C.J. : Nous nous adressons à des jeunes entre 25 et 35 ans, qui ont déjà une première expérience professionnelle, des premiers salaires et des premiers choix d’épargne à effectuer. Il s’agit de les intéresser à l’économie en leur montrant que ces phénomènes permettent de comprendre le monde, la géopolitique et l’entreprise dans laquelle ils évoluent. La marque Les Echos Start disparaît en tant que telle mais ses contenus sur les sujets de vie au travail, d’argent, d’équilibre vie privée / vie professionnelle… seront répartis dans les différentes rubriques du journal, notamment « Travailler mieux » et « Mon budget ». Nous irons aussi sur les médias qu’ils consultent, avec notamment une « face B » de l’application, une In-App baptisée le « 18-20 » qui sera lancée en janvier. Sur cette tranche horaire qui correspond au deuxième moment de consommation forte de nos contenus sur le digital, le 18-20 proposera aux jeunes décideurs une manière plus accessible de lire les contenus des Echos. 10 à 15 articles sur l’actualité et les secteurs d’activité personnalisables seront réédités chaque jour pour les rendre plus accessibles. Il y aura aussi des surprises avec des enquêtes, des portraits, des coulisses… Entre 18h et 20h, l’application s’ouvrira directement sur le 18-20 et, le reste du temps, un onglet donnera accès à la sélection personnalisée.

Une In-App baptisée le « 18-20 » sera lancée en janvier avec, chaque jour sur ce moment de consommation, une dizaine d’articles réédités pour les rendre plus accessibles aux jeunes

IN : Comment augmenter la part des femmes dans vos lecteurs et abonnés sur un sujet, l’économie, qui reste assez genré sur les niveaux de salaire, les stratégies de patrimoine, les levées de fonds en entreprise… ?
○ ○ ○ ○ ○
- TÂCHES À RÉALISER:
1) Restituez le passage de l'extrait sur Les Echos qui va de « IN : Comment augmenter » jusqu'à « fonds en entreprise… ? » inclus.
2) D'après l'extrait sur Les Echos, pourquoi le « 18-20 » est-il proposé sur la tranche de 18h à 20h ?
Les lignes qui viennent ensuite forment un matériau indépendant de l'extrait.

- DONNÉES AFFICHÉES:
○ ○ ○ ○ ○
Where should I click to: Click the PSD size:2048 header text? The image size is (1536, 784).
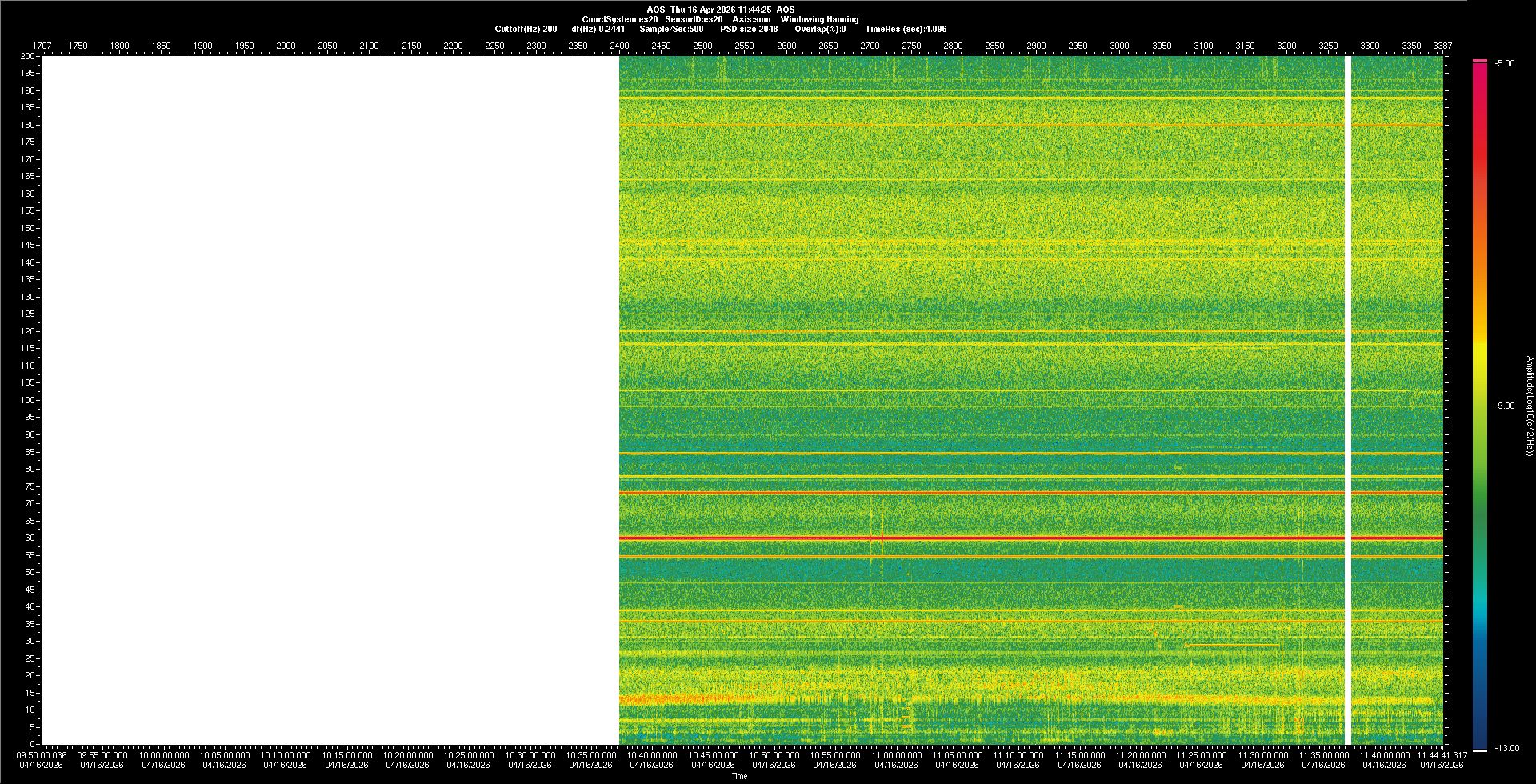point(749,29)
○ ○ ○ ○ ○
- RÉPONSES FOURNIES:
1)
IN : Comment augmenter la part des femmes dans vos lecteurs et abonnés sur un sujet, l’économie, qui reste assez genré sur les niveaux de salaire, les stratégies de patrimoine, les levées de fonds en entreprise… ?

2) Cette tranche horaire correspond au deuxième moment de forte consommation des contenus des Echos sur le digital. Sur ce créneau, le « 18-20 » doit offrir aux jeunes décideurs une manière plus accessible de lire ces contenus.